I also tested deploying in another Oracle Database that is configured with NLS_CHARACTERSET AL32UTF8, but I got the same error message.

I think the problem is not the text read from the command-line, but text returned from SQLPlus. If it doesn't emit UTF-8 then Sqitch will have trouble reading it. Could SQLPlus be ignoring OUTPUT_CHARSET?

Try this patch:

--- a/lib/App/Sqitch.pm
+++ b/lib/App/Sqitch.pm
@@ -472,6 +472,7 @@ sub spool {
     }
 
     local $SIG{PIPE} = sub { die 'spooler pipe broke' };
+    binmode $fh, ':raw';
     if (ref $fh eq 'ARRAY') {
         for my $h (@{ $fh }) {
             print $pipe $_ while <$h>;

It should treat the data read from SQL*Plus as raw bytes, rather than try to decode them as UTF-8. Will be interesting to see what it emits.

Yes, the patch works because it's not decoding the output from SQLPlus into UTF-8. Which means SQLPlus is not emitting UTF-8. Clearly there's some additional configuration we need to make to get it to do so.

Sure seems like setting NLS_LANG should work.

I tried setting NLS_LANG to different values like BRAZILIAN PORTUGUESE_BRAZIL.UTF8, PORTUGUESE_BRAZIL.UTF8, AMERICAN_AMERICA.UTF8 and AMERICAN_AMERICA.AL32UTF8, but they all failed with Can't decode ill-formed...

Yeah, Sqitch sets NLS_LANG, so anything you set it to doesn't work. Unless you tried setting it in the source?

BEGIN {
# We tell the Oracle connector which encoding to use. The last part of the
# environment variable NLS_LANG is relevant concerning data encoding.
$ENV{NLS_LANG} = 'AMERICAN_AMERICA.AL32UTF8';
# Disable SQLPATH so that no start scripts run.
$ENV{SQLPATH} = '';
}

If I set to BRAZILIAN PORTUGUESE_BRAZIL.UTF8 or PORTUGUESE_BRAZIL.UTF8 in the source I get the same error.

For some reason SQL*Plus is returning non-UTF-8 bytes. I do not understand why and don't have the resources to investigate. Maybe it's worth asking on Stack Overflow or an Oracle forum?

The key thing is to get SQL*Plus to emit only UTF-8 bytes. Though honestly I have no idea what it thinks it's emitting. Your change name is ASCII, so should be fine. When you tried the patch a few weeks ago, you said it worked; what, exactly, did it emit? Very curious to know what it might be choking on.

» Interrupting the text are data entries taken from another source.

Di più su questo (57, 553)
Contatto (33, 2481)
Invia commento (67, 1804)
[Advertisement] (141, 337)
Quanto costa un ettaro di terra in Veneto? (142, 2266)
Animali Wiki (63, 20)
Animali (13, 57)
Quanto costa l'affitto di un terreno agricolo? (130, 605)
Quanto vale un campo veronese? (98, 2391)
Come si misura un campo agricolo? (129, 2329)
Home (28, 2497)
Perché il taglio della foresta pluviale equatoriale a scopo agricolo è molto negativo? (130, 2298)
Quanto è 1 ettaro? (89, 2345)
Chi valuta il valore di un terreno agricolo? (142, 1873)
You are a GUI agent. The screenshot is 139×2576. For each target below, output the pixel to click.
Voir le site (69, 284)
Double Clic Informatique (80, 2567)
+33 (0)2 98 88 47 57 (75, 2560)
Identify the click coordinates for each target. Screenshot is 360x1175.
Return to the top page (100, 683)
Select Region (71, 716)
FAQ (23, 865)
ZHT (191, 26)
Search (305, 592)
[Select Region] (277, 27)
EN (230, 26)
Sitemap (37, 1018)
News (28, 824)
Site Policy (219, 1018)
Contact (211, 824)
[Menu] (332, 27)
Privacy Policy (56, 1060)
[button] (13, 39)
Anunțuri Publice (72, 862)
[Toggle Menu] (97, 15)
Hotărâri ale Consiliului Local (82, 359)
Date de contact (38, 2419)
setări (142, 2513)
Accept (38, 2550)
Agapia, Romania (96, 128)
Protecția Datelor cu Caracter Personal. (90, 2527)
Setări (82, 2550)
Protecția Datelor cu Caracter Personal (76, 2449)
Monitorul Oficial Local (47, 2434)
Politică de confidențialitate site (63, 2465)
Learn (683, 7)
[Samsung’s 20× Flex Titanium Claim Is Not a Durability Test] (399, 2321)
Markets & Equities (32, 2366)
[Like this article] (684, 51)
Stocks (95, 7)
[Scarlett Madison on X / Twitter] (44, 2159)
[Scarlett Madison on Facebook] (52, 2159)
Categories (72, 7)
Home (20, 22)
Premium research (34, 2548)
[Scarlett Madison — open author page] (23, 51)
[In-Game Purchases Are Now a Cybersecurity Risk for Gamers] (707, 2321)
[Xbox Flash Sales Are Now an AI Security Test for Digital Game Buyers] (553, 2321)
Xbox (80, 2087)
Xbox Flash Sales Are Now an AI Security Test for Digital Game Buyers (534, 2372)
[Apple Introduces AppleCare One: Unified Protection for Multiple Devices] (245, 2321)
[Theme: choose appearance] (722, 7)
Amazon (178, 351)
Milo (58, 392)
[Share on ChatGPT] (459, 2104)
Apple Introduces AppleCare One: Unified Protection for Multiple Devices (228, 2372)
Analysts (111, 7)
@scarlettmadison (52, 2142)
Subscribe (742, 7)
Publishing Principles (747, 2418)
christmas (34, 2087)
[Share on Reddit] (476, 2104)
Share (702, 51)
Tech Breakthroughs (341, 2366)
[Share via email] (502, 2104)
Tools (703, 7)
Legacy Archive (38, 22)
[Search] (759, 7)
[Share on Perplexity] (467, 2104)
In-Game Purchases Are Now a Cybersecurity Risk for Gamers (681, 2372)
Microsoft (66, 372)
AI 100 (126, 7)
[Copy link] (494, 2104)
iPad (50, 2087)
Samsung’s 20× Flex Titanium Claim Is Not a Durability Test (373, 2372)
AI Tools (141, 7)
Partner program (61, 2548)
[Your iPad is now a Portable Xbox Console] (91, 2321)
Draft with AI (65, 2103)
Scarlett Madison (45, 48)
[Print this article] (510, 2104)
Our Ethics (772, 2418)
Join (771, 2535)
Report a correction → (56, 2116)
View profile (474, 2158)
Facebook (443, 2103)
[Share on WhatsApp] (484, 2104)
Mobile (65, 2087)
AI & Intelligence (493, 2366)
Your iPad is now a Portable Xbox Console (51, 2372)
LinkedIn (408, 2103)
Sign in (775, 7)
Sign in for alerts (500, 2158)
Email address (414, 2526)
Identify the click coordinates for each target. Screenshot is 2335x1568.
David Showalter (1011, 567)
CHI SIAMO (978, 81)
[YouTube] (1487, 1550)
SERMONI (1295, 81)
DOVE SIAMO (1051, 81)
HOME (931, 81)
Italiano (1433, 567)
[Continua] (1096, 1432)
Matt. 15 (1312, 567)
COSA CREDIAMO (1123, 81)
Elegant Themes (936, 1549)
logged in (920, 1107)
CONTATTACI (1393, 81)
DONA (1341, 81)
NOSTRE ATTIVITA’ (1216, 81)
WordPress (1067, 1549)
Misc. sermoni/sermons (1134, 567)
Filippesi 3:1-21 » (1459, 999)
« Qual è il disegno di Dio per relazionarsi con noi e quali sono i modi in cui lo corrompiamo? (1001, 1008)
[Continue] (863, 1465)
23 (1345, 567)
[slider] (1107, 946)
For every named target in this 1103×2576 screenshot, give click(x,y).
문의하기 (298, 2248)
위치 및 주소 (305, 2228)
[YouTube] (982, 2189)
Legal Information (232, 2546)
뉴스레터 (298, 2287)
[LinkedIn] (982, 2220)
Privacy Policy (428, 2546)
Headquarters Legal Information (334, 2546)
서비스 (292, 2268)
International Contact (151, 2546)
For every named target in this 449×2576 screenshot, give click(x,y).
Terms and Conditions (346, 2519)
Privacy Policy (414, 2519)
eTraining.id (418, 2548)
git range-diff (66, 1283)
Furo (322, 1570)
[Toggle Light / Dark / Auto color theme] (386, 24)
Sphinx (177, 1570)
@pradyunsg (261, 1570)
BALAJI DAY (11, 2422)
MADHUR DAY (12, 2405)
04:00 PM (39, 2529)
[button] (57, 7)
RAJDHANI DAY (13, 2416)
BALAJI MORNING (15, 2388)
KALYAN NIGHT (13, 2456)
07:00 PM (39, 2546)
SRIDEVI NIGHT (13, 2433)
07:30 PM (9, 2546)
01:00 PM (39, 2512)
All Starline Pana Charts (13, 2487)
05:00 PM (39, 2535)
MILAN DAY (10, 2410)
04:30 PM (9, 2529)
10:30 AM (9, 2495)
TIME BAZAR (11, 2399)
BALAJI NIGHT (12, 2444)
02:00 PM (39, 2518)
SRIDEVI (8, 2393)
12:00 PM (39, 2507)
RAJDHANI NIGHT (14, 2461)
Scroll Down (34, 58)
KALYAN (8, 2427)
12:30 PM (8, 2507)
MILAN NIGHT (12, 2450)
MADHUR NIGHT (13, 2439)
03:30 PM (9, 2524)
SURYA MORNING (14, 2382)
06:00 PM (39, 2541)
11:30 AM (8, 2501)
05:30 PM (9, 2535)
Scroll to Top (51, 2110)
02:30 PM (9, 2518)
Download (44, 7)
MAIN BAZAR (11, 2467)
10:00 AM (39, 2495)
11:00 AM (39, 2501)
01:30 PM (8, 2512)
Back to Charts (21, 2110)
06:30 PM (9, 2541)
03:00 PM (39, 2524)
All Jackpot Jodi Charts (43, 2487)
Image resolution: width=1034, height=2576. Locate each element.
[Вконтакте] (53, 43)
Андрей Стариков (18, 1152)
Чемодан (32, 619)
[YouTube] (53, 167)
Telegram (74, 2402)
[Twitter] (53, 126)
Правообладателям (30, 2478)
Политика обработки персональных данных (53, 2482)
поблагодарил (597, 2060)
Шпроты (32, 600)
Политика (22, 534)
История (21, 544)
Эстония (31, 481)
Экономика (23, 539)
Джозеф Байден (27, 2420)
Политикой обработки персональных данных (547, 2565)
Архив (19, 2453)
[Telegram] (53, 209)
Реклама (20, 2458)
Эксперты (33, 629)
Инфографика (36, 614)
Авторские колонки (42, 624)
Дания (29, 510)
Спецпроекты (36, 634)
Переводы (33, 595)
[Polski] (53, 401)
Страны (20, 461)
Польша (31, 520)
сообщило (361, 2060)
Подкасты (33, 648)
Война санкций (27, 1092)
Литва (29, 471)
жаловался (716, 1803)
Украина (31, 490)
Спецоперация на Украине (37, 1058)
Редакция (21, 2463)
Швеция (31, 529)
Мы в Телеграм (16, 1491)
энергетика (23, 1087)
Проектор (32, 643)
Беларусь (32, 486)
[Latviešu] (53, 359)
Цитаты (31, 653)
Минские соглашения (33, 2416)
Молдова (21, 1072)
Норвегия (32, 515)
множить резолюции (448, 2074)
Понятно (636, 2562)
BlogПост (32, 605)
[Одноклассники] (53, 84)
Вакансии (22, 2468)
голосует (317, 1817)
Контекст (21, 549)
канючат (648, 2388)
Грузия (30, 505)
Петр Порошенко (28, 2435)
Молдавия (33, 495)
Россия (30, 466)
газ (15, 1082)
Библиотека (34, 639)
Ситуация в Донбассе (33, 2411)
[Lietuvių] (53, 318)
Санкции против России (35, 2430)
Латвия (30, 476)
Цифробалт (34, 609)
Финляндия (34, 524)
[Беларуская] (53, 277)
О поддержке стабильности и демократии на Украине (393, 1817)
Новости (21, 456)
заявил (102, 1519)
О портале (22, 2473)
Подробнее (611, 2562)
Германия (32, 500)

I inserted the content of var into a table to get what it emit with the patch applied.
The column was inserted with que upside down question mark (¿).
As far as I know, this only indicates that the database tried to inserted a character that is not recognized by SQL*Plus.

Is the deploy script you wrote UTF-8 encoded?

Yes, all the .sql scripts inside my project are UTF-8 (without BOM) encoded and Windows (CR LF).